In the material below, find the line that contains "Given: Expand Fill pattern Honeycomb dropdown" and the line that contains "Task: Select the Light Indicator label", then write out exactly those two lines and everything between them.

[Start of Attachment]

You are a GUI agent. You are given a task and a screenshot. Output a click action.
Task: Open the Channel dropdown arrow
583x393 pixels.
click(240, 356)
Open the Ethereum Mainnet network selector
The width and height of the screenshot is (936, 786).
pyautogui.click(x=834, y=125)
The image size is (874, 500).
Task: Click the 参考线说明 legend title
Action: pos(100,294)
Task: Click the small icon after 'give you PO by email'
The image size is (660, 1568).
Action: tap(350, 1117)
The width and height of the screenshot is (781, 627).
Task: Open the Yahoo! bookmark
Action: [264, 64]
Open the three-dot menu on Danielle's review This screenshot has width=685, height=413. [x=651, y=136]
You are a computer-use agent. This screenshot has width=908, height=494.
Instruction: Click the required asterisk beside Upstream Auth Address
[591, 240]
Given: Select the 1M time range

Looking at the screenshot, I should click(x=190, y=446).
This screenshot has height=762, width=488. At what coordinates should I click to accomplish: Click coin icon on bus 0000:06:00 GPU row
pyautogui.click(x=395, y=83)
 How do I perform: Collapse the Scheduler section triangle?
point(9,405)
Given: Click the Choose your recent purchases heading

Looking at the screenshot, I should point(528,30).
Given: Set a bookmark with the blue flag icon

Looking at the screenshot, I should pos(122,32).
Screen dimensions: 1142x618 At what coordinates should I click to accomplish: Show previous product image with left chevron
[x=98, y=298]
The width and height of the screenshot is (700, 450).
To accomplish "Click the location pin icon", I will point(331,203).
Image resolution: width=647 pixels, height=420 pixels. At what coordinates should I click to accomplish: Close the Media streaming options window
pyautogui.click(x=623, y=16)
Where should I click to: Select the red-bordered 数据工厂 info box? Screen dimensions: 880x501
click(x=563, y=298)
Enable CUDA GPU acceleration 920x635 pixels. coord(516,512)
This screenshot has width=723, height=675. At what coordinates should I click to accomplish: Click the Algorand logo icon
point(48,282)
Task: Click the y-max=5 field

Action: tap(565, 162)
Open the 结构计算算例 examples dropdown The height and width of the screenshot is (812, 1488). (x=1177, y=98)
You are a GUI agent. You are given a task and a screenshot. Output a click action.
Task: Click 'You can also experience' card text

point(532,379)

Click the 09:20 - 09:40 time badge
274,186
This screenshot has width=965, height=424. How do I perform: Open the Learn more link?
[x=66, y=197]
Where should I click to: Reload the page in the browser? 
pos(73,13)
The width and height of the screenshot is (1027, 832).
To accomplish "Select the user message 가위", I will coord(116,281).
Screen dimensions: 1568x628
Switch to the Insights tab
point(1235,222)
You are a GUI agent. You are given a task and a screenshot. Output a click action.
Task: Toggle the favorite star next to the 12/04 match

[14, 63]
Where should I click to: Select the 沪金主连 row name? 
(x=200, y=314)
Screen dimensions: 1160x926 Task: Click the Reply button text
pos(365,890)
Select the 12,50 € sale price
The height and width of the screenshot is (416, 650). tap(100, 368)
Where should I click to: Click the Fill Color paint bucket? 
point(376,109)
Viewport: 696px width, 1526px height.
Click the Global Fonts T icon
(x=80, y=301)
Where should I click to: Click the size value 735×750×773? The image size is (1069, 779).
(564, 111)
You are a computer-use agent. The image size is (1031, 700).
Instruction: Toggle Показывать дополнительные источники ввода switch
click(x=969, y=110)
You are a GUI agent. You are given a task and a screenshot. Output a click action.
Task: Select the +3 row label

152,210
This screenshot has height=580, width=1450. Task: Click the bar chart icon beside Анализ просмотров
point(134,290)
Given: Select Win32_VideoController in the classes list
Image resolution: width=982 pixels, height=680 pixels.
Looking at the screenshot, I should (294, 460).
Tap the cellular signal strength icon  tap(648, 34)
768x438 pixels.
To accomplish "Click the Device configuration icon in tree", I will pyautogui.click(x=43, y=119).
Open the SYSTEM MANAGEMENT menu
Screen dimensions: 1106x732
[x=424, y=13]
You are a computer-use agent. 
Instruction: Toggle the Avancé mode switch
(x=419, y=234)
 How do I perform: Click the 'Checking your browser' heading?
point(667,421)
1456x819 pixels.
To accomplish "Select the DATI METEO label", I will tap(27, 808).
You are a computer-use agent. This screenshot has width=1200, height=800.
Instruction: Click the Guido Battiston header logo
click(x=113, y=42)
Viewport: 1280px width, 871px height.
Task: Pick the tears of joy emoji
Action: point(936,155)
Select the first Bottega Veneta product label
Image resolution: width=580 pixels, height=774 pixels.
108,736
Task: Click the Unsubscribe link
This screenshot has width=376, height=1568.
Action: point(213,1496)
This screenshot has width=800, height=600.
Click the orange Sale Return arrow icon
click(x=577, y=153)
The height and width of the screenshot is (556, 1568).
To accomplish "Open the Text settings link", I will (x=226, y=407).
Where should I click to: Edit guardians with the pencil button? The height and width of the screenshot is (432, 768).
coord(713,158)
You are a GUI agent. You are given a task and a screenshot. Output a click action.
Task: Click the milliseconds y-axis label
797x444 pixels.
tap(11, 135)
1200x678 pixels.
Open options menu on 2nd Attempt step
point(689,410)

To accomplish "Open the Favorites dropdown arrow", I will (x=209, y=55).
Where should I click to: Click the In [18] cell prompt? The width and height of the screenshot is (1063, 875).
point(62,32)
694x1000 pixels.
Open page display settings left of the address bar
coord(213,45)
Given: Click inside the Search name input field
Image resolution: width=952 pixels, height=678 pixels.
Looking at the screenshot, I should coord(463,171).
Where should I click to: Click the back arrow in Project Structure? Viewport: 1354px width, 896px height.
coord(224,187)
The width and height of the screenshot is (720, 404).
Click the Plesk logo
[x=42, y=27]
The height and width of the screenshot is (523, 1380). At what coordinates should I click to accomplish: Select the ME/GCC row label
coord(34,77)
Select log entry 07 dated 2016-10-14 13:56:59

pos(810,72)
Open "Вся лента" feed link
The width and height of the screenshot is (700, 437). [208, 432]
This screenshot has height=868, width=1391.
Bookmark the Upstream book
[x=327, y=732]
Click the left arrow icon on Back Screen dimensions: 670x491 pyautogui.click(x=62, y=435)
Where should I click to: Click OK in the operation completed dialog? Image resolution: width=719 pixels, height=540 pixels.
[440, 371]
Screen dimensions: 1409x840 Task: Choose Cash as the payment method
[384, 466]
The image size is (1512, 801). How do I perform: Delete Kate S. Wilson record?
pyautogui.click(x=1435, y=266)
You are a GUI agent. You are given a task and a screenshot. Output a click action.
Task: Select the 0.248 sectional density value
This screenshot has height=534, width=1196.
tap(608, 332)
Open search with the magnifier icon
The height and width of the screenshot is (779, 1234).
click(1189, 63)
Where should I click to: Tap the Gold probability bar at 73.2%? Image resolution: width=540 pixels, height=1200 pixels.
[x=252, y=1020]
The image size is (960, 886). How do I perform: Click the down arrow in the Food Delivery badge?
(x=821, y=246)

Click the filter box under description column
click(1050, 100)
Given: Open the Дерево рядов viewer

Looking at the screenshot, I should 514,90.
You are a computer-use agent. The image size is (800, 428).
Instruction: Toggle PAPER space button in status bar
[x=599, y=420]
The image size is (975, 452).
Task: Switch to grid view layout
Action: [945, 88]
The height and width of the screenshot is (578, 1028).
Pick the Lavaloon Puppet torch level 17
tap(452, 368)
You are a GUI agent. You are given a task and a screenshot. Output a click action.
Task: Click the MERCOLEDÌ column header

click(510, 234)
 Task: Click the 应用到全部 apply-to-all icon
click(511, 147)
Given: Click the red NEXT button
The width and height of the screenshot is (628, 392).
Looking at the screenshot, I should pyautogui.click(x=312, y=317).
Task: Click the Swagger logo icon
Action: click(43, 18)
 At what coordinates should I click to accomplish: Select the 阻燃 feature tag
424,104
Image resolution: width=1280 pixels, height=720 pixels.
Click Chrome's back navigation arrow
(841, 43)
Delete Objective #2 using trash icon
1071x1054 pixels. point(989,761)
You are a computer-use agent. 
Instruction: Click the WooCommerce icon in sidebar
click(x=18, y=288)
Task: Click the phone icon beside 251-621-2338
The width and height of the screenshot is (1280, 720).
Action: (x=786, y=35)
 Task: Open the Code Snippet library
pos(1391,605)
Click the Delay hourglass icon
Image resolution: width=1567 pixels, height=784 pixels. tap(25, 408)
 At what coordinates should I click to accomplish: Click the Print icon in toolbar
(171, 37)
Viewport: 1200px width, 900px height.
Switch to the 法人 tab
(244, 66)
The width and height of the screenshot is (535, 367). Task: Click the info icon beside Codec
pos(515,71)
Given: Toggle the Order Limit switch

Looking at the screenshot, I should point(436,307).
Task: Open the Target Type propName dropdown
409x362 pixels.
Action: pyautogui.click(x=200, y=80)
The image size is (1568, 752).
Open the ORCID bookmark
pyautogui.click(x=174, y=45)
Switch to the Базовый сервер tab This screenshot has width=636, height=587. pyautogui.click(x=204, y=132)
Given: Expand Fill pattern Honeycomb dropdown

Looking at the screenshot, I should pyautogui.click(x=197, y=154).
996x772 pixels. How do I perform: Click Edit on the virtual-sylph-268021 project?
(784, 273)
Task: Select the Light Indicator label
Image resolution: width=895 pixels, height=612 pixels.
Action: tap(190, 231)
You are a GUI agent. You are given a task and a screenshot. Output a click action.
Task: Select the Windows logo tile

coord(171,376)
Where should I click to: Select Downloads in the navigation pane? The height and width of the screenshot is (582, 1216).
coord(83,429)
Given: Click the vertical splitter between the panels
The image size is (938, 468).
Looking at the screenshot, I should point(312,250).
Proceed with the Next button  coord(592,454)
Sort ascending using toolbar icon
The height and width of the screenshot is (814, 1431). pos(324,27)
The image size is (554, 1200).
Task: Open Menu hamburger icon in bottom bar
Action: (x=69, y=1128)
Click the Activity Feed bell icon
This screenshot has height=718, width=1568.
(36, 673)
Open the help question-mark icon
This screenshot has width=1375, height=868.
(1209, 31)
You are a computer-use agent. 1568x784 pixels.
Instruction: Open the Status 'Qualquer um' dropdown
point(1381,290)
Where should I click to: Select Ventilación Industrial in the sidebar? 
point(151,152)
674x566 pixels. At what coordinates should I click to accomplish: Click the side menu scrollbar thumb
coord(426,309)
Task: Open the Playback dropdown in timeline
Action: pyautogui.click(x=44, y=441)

[End of Attachment]

## [EXPECTED OUTPUT]
Given: Expand Fill pattern Honeycomb dropdown

Looking at the screenshot, I should pyautogui.click(x=197, y=154).
996x772 pixels. How do I perform: Click Edit on the virtual-sylph-268021 project?
(784, 273)
Task: Select the Light Indicator label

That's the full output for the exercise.